● JOBS:
1. In the Red Baron interview, which game does Damon Slye name as probably the hardest he'd ever worked on?
2. From the rows below, give the lines starting with the line that contains "Image resolution: width=1024" and going on through the line that contains "(x=52, y=36)" as a Markdown table with the columns No. and Line. Skip blank lines and leave the pictures out.

● SELECTED TEXT:
=-=-=

Interesting People #13: Damon Slye on the making of Red Baron

In December 1990, Dynamix and Sierra Online released Red Baron, an action flight sim set in World War I. Gamers were instantly hooked by the aerial dogfighting from an era that had not yet been extensively explored in videogames, and soon voted it one of the greatest games of all time. Red Baron has been repackaged and is available from GOG.com, who have given me 10 copies of the game to give away. 

So please resteem and comment on this post, and the top 10 comments will each win a copy of the game courtesy of GOG.com. And now: Damon Slye, designer of Red Baron, talks us through the development of this air combat classic.

Thanks for taking the time to talk, Damon. So, you’ve said before that of all the games you developed at Dynamix, Red Baron was your favorite. Why that one?
Damon: It was fun. Making Red Baron was hard, but not the hardest game I’d ever worked on. That would probably be Aces of the Pacific – the one that came right after it. I think on Aces of the Pacific we had a little second system effect, where we did too much. We thought, “oh, that’s great – let’s do it” and we over-scoped a bit on it. But with Red Baron I think we had the right scope and we didn’t really make many mistakes on it – and that’s pretty rare when you’re building a game! (laughs) Nothing ended up on the cutting room floor. Everything got in and it was bug free, and I think that’s rare.


Damon Slye, circa 1992

When you’re iterating on certain kinds of products and categories and you really hit your stride, well, that’s what happened when we were working on Red Baron. We’d done A-10 Tank Killer before, which was a modern flight simulator. We were getting good at building an experience on a computer which is not just the tech – we had the tech, and I think it was probably the best graphics tech on the PC at the time – but we also had the design knowledge of, “how do you create experiences on a computer” and “what can you simulate and what can’t you simulate, and how do you do that?”. In a way it’s… well, I don’t want to say it’s a math formula, but you’re sort of mapping the real world onto the device.

=-=-=

● RECORDS SHOWN:

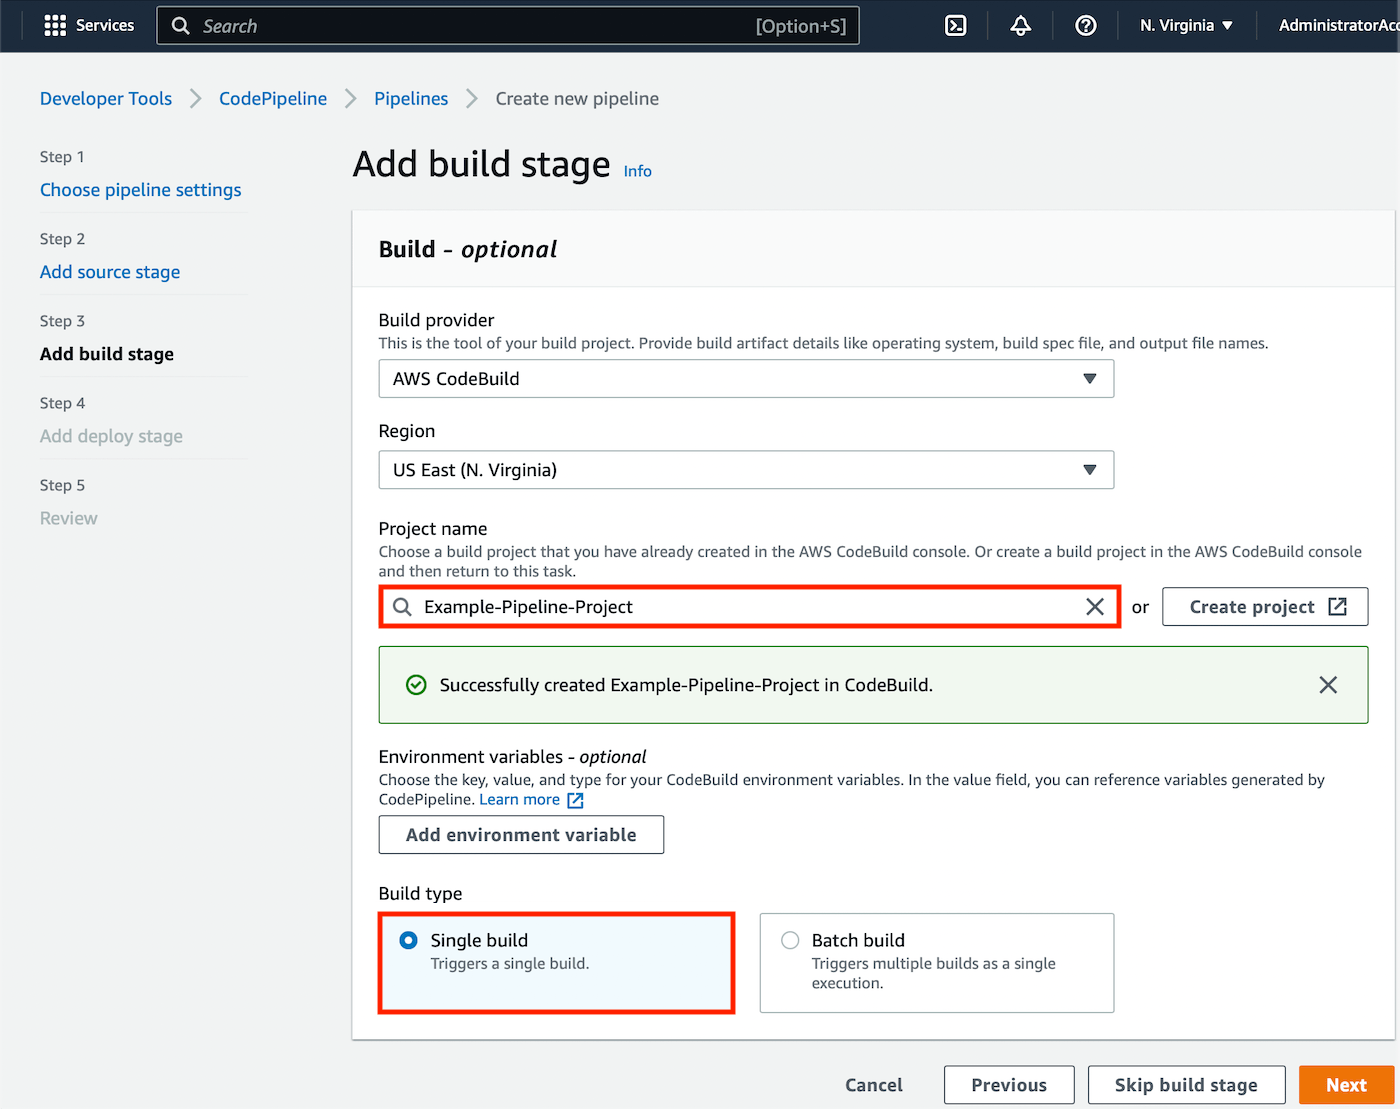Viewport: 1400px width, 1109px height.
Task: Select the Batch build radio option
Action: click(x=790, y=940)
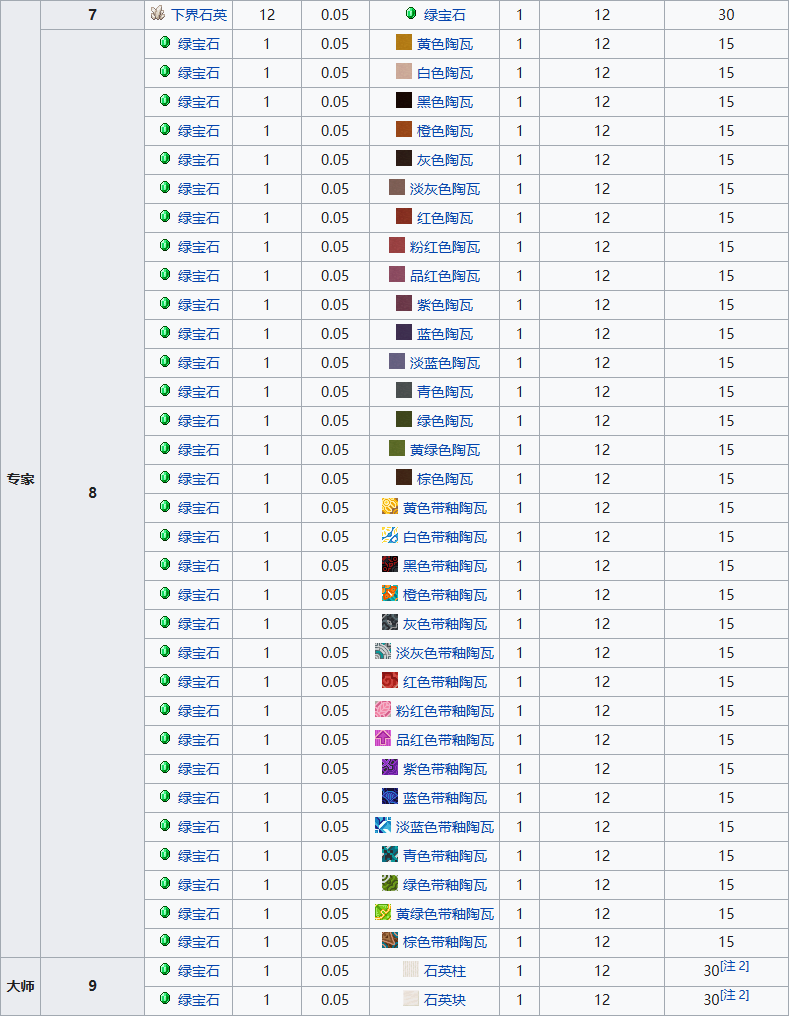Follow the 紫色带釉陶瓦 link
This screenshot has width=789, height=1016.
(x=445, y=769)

=-=-=

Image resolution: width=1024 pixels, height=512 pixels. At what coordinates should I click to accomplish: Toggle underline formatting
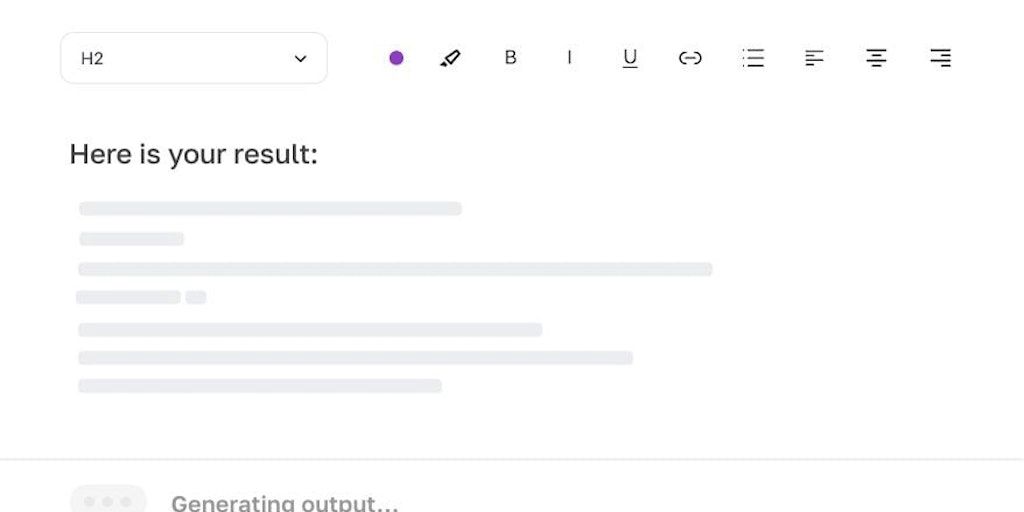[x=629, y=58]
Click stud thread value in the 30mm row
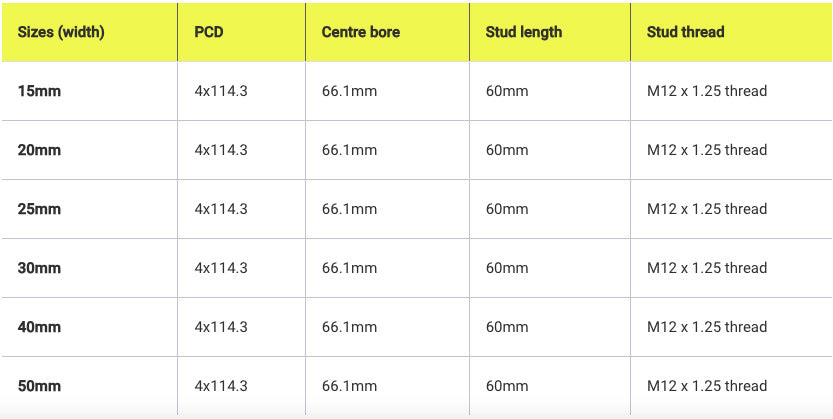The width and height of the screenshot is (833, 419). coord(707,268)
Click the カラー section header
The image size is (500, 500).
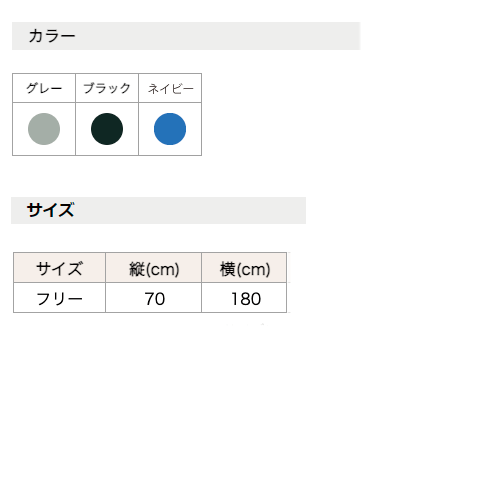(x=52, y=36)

=-=-=

● RESULTS FOR THE EXERCISE:
1. Aces of the Pacific

2.
| No. | Line |
|---|---|
| 1 | Image resolution: width=1024 pixels, height=512 pixels. At what coordinates should I click to accomplish: Toggle underline formatting |
| 2 | [x=629, y=58] |
| 3 | Click stud thread value in the 30mm row |
| 4 | The width and height of the screenshot is (833, 419). coord(707,268) |
| 5 | Click the カラー section header |
| 6 | The image size is (500, 500). |
| 7 | (x=52, y=36) |